Business continuity plans are boring, but only until a major disaster such as #NA14 happens.
As I write this, it's been over eight days since Salesforce instance 14 in North America went down for over 20 hours, and up until two days ago the service was still experiencing performance issues. The outage impacted numerous organizations across the country, many of them dependent on Salesforce as a mission-critical service.
'It's Just Someone Else's Computer'
Even though we know very little about the root cause of the issue, the outage offers some relevant takeaways for every large-scale organization:
1. 'There is no cloud - it’s just someone else’s computer'
This internet meme is painfully true in the context of #NA14.

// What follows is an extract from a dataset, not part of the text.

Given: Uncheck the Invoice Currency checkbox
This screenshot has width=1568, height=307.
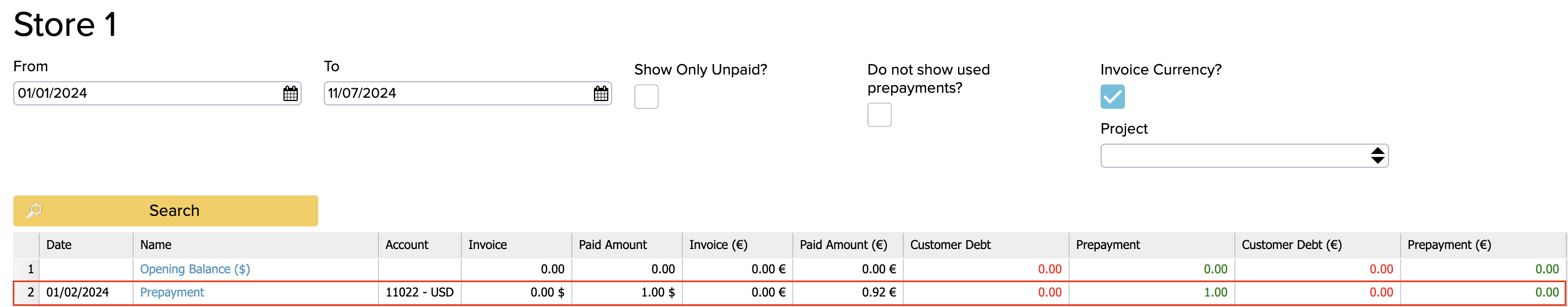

Many cloud vendors have managed to convince their customers that the cloud is somehow detached from the physical hosting equipment. This perception of cloud services is very far from the reality. The outage at Salesforce demonstrates that even the cloud market leaders don’t provide enough redundancy and have their physical data centers dedicated to specific customers and/or geographies.
2. A single hosting vendor means a single point of failure
Even if your vendor has multiple data centers with full redundancy, you remain dependent on that vendor’s processes, corporate culture, as well as financial and political risks that may impact their business. All of those factors can cause unplanned downtime of your service.
3. SLAs matter
Even though Salesforce brags about its 99.9 percent measured availability — which for what it's worth translates to 43 minutes of downtime each month — it doesn’t give any uptime guarantees. This might be acceptable if you’re running a knitting blog or a cat video website, but sounds very bizarre for a platform which drives all of its customers’ sales activity and other mission-critical business processes.
4. Disaster recovery is not enough
Even though it is better than nothing, disaster recovery isn’t enough if your revenue stream is on the line.
It takes time, it’s painful, costly and difficult to test. Its end result doesn’t always prevent data loss, which was also the case with #NA14 where four hours worth of customer data was lost. That data could include multi-million dollar sales leads that are now gone.
Always Sign the Prenup
NA14 highlighted a few faults inherent to any cloud platform:
- Cloud ties you to a single point of failure by making you dependent on a single vendor. This might or might not be a risk you can cope with, but I guarantee no space mission will ever run their systems in the cloud
- Even if you’re a Fortune 100 company, you’re still a small fish in a big fish tank as far as your cloud vendor is concerned. Restoring your service may not land you on the top of their list if they have 50 other customers of your size on the phone
- Pulling out is very costly and time consuming. Once you get on board with cloud software, it’s extremely difficult to switch vendors, because your platform is your vendor. Switching vendors implies switching platforms, starting a new software selection process, doing an implementation from scratch, etc. In the enterprise world that usually translates to a minimum of a two to three year-long project with millions of dollars of budget.
A relationship with your SaaS or a Managed Service vendor is like a marriage: it’s a great thing if it goes well, but it can be a complete disaster if it doesn’t.
To take it one step further, tying yourself to a single vendor with no backup plan or an easy way out is the equivalent of a millionaire getting married without a prenup.
Enter George Clooney and his character from "Intolerable Cruelty." If you haven’t seen the movie, I highly recommend it, but if you have, you know what George would say: always sign the prenup!
How does this translate into the technology world? Make sure you can get out of the relationship with your vendor without a disruption to your service and at a reasonable cost.
One way to achieve this is to own your software instead of going to a public cloud. This also allows you to put more risk protections in place and remove the single point of failure by working with multiple data center vendors and having multiple instances of your platform synchronized and active at all times. That means that at any given time, multiple data centers are up and running the same data. When one of your instances goes down, your traffic is automatically rerouted to the remaining ones.
Having multiple locations usually comes at an additional cost, but this can be offset by eliminating the need to use a Content Delivery Network and effectively becoming your own CDN.
The bottom line is this: the next time you’re selecting technology ask your vendor the question that George Clooney’s character would ask, “To cut to the chase, forensically speaking, is there a prenup?”